* _Exercise goal_: Copy out the data word for word, starting at the line that contains "Task: Expand the Total supply chevron" and ending at the line that contains "Action: click(x=332, y=915)", and leave out the pictures.

* _Available data_:
--- Start ---

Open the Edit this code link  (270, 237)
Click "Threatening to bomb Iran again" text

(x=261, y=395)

--- End ---
--- Start ---

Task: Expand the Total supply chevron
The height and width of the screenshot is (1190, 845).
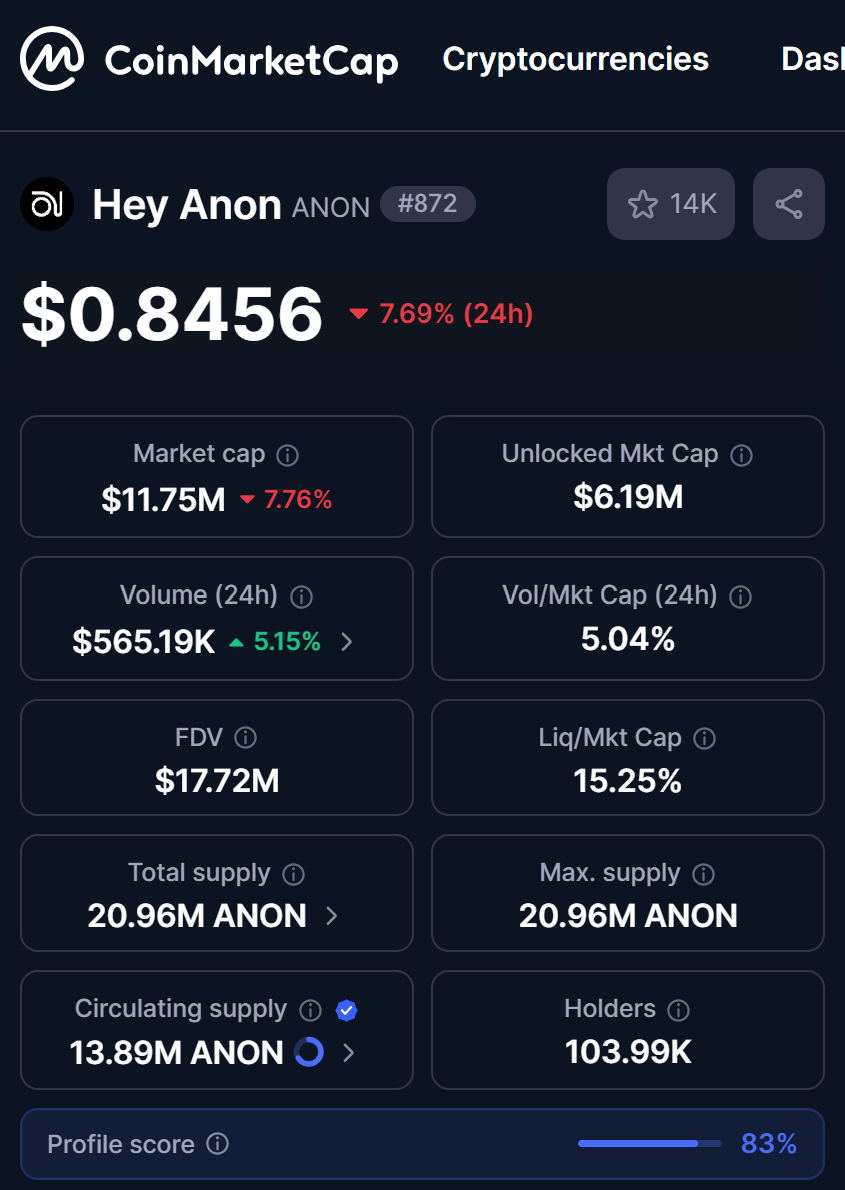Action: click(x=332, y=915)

--- End ---
--- Start ---

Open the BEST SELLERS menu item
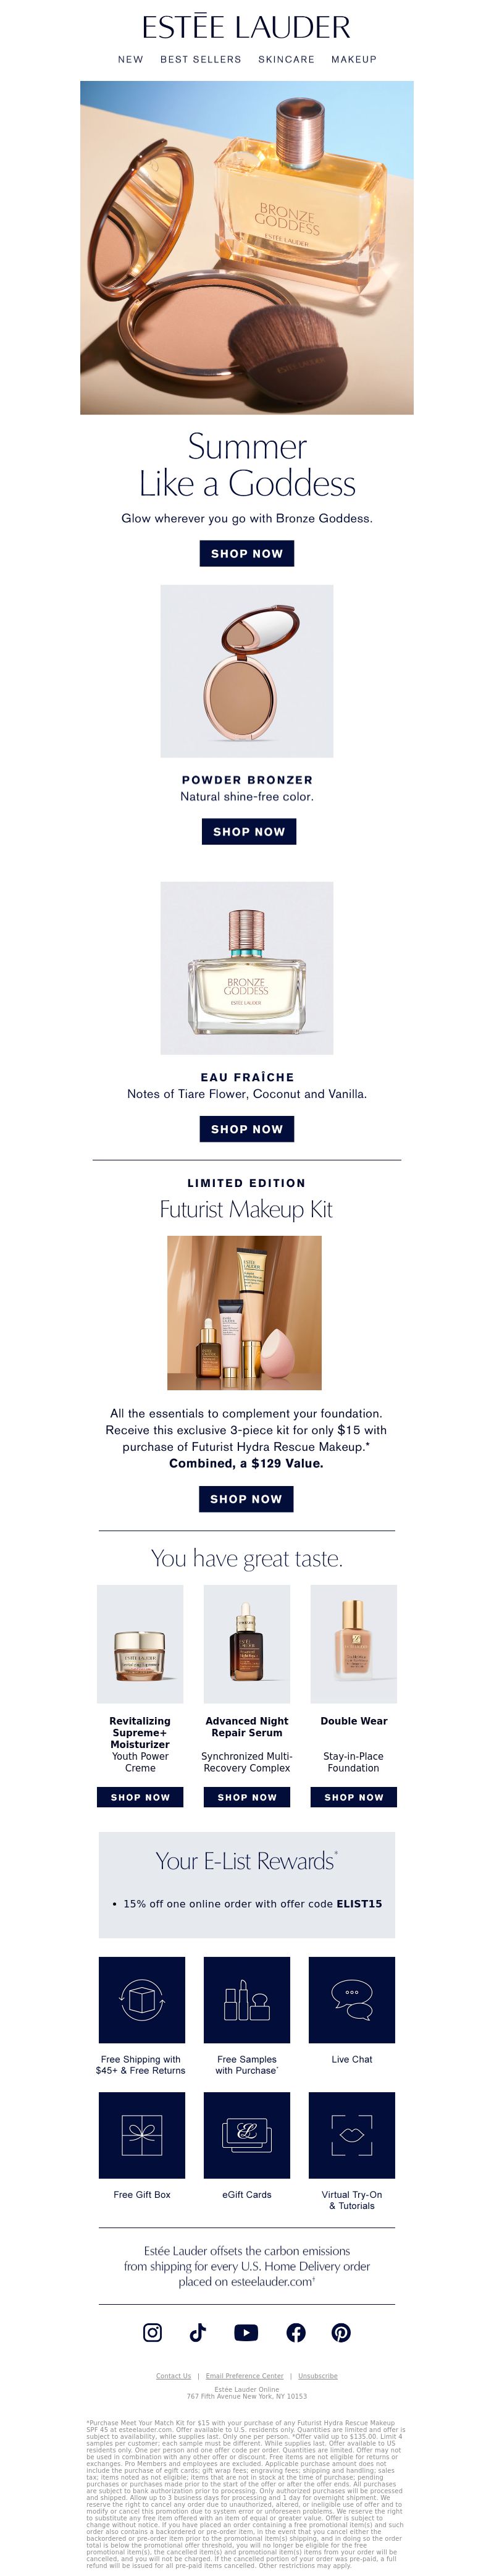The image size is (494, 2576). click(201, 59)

--- End ---

* _The answer_:
Task: Expand the Total supply chevron
The height and width of the screenshot is (1190, 845).
Action: click(x=332, y=915)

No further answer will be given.